Bon, on a franchi le cap. On commence le travail. Et là, c'est l'autre extrême. Au lieu de dépenser un minimum d'efforts, de bricoler un MVP (comme on le répète à toutes les sauces) et de lancer, on commence à améliorer le produit sans fin. C'est littéralement un ouroboros.
Et encore, si c'est le premier projet. D'accord, tout le monde doit passer par là.
Mais, bon sang. J'ai 32 ans. Et ces 15 dernières années, j'ai pas mal bricolé. Avec plus ou moins de succès. Il y a eu des échecs cuisants dont je ne veux pas me souvenir. Et des choses dont je peux être fier. Après tout, faire grandir une école de natation quand on ne sait nager qu'en technique « hache » (c'est-à-dire uniquement vers le fond) — c'est aussi un cas sympa.
Mais pour une raison inexplicable, je retombe périodiquement dans ce cycle sans fin lors de la création de nouveaux produits. Quand on améliore pour améliorer.
Et on comprend pourquoi. Le lancement est devant. Et là, on saura si notre hypothèse est gagnante ou non. Et si c'est une nouvelle licorne ? Et si ça n'intéresse personne et qu'on a perdu son temps ?
Et voilà, on obtient ce produit de Schrödinger. Tant qu'on ne l'a pas lancé, on ne sait pas s'il va cartonner ou échouer. Alors on continue à l'améliorer sans fin et à tout faire pour ne pas le lancer.
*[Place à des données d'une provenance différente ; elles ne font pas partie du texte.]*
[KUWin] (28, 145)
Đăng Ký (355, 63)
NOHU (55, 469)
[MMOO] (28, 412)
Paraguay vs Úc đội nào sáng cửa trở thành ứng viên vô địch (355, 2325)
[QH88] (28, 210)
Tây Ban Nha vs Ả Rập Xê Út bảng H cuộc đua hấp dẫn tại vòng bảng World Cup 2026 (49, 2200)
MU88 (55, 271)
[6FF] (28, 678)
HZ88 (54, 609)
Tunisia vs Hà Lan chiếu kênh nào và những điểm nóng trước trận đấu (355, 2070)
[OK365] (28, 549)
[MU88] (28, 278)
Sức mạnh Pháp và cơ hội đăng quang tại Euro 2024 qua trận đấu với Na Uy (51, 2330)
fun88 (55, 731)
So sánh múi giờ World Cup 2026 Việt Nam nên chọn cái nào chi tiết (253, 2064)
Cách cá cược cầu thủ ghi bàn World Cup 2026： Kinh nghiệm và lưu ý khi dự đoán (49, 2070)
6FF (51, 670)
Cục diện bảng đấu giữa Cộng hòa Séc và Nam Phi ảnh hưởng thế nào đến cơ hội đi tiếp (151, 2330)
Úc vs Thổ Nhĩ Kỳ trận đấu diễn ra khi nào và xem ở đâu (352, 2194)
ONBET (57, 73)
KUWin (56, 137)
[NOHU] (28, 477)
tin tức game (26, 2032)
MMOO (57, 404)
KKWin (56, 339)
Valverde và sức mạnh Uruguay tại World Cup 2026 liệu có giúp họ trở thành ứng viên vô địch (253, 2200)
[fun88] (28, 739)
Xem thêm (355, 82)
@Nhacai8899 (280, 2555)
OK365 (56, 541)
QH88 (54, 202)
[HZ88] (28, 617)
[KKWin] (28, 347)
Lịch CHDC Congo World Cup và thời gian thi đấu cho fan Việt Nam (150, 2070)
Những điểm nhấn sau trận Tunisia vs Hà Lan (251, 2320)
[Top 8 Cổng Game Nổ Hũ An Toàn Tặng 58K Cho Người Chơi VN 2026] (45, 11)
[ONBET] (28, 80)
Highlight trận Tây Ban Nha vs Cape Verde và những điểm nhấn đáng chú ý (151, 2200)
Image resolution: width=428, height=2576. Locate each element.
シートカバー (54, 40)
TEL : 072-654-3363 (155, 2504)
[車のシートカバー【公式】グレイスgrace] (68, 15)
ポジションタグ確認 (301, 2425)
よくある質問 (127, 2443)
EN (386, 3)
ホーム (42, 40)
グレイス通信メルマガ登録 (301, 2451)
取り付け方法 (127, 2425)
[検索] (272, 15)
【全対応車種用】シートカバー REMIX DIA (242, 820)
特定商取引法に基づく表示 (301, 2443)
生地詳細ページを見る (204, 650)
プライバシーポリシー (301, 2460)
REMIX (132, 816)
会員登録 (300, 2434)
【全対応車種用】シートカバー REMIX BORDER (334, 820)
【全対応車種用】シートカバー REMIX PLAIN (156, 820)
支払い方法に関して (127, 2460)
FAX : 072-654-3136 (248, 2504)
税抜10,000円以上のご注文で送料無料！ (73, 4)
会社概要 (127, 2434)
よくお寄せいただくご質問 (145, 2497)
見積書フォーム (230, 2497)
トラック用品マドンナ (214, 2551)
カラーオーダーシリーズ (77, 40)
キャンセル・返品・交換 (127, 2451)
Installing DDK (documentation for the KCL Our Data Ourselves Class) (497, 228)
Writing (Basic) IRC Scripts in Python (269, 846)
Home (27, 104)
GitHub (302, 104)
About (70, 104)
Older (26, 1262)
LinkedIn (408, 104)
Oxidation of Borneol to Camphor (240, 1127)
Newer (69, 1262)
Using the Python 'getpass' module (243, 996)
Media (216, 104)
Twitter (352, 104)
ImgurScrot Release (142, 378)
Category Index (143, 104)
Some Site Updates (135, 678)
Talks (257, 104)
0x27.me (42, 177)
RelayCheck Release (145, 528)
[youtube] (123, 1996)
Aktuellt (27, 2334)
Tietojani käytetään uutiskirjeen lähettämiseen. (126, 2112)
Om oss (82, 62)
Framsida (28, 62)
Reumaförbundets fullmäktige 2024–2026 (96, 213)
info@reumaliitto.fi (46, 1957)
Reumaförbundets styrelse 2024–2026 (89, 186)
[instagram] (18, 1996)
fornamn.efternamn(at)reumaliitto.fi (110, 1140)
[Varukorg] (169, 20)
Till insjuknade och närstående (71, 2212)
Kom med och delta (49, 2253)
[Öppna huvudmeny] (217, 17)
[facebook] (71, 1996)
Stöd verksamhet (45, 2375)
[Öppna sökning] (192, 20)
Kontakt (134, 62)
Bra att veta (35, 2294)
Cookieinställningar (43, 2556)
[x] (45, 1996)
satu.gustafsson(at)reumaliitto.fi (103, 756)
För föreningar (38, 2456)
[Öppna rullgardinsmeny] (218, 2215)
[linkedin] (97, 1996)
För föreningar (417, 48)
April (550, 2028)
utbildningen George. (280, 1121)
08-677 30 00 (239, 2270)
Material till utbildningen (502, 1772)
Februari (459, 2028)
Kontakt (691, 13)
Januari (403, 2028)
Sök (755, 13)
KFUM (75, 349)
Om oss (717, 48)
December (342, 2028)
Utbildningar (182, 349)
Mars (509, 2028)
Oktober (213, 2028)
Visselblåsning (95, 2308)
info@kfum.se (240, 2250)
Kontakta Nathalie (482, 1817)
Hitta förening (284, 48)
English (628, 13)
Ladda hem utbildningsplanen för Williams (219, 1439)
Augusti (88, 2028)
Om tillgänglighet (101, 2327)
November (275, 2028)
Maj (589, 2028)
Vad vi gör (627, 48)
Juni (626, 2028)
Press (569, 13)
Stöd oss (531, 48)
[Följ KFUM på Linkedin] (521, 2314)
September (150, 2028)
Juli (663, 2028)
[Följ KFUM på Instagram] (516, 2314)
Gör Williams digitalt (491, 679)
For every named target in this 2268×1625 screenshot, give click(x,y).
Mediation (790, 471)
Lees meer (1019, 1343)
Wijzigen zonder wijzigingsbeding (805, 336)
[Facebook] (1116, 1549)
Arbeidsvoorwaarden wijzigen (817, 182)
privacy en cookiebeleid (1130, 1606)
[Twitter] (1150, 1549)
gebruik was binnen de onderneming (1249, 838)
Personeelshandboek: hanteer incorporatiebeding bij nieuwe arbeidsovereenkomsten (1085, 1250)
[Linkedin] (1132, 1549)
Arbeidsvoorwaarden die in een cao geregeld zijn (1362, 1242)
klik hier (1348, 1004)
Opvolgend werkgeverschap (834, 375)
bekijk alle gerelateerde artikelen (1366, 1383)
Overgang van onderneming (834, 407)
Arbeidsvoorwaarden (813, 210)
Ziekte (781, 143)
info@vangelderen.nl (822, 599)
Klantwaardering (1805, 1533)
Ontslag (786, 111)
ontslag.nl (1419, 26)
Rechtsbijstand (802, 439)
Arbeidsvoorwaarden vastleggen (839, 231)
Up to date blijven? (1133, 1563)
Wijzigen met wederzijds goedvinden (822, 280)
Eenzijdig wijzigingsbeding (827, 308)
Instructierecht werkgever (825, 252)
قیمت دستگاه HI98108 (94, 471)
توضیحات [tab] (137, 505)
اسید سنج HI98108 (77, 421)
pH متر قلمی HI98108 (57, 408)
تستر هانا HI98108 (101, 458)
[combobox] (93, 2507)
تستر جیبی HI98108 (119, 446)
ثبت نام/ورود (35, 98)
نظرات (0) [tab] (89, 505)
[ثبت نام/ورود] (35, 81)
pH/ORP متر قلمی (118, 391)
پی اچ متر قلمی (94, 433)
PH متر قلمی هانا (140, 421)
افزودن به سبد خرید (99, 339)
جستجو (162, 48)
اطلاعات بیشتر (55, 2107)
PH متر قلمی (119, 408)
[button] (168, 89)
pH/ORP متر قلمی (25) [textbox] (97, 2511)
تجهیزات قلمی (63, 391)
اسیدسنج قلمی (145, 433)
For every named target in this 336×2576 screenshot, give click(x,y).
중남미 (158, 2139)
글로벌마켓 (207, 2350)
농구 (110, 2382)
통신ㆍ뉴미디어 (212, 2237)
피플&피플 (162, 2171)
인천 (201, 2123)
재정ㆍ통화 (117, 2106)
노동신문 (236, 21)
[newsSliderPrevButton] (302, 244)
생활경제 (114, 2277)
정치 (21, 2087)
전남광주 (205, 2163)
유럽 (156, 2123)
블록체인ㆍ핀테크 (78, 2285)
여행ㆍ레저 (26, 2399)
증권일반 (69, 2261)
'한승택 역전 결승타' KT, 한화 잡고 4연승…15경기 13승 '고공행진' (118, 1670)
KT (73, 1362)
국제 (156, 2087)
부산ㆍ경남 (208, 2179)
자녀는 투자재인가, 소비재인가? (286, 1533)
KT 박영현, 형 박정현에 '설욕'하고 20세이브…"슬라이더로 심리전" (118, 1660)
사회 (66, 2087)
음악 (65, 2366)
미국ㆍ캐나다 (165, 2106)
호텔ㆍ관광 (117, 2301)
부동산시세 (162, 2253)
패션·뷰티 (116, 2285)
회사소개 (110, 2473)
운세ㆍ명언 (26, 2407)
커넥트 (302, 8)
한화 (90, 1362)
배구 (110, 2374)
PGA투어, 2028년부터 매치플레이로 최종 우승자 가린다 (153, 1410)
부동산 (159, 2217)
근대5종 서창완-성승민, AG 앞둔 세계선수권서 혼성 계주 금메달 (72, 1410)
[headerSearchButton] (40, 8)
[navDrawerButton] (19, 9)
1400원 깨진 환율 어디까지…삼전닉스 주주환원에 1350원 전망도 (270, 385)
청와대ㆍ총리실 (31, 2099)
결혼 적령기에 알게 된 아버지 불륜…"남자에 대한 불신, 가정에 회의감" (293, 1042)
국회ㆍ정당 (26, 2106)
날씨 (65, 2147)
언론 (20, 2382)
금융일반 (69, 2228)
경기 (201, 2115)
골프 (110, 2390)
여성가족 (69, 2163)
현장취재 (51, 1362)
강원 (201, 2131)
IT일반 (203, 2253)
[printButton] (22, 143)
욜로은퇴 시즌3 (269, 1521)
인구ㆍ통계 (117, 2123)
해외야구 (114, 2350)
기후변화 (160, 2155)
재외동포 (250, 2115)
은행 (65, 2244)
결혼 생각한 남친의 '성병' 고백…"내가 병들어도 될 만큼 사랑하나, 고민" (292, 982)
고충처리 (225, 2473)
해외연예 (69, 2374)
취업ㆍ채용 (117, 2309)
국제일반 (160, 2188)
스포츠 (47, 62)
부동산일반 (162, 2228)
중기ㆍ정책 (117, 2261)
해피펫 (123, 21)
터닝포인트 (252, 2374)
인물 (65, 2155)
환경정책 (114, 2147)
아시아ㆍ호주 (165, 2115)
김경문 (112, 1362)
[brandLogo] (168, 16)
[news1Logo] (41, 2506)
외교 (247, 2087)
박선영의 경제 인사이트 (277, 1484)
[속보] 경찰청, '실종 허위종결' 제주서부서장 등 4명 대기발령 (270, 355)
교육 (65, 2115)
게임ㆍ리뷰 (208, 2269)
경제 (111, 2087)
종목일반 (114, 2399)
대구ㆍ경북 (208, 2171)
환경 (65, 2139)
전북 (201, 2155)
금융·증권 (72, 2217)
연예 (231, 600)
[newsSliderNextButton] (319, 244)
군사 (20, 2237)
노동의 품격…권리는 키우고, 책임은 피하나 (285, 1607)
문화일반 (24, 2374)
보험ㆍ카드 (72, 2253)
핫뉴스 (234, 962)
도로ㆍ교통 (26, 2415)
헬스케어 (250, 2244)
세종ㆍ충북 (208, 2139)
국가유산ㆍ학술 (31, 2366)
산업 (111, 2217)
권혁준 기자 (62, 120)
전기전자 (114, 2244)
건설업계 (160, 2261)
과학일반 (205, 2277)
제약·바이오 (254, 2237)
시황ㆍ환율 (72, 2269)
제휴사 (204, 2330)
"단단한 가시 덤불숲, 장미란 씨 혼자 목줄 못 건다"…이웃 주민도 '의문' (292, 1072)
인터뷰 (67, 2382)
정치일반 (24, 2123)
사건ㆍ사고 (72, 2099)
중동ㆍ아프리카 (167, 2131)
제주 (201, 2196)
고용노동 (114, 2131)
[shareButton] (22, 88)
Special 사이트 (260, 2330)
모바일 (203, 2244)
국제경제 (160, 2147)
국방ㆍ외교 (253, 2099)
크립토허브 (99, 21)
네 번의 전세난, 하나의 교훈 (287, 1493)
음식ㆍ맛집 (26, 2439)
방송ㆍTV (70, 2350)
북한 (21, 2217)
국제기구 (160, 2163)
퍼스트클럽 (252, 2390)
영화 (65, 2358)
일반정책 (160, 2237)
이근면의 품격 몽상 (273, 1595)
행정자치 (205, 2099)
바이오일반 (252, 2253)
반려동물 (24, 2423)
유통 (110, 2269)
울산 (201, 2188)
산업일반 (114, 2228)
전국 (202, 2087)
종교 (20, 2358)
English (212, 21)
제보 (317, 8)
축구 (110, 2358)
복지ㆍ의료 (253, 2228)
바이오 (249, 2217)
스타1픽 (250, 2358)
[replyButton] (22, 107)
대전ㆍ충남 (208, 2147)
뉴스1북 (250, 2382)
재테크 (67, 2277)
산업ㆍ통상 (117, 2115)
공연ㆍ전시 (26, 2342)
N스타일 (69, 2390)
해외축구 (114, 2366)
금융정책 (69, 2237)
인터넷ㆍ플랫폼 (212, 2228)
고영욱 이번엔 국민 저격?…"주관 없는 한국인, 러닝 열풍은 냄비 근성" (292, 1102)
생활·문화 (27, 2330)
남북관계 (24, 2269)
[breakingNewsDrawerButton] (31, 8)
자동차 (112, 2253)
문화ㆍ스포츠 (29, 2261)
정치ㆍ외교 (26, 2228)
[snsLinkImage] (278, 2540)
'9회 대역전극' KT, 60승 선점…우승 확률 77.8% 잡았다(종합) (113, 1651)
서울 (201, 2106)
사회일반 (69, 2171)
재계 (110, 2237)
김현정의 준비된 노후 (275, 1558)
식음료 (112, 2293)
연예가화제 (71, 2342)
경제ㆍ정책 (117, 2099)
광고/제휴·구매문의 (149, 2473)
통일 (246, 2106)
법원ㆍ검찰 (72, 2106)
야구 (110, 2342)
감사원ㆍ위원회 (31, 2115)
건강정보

Rester dans ce cocon douillet d'ignorance — c'est aussi un choix. Mais pas le mien, quand même. Mieux vaut lancer, échouer, souffler et commencer le projet suivant, que de flotter éternellement entre l'amélioration et la peur de connaître la vérité.
Ouf, je me suis soulagé, ça va mieux. Je vais épingler ce post et le relire chaque fois que je sens que je retombe dans cet état.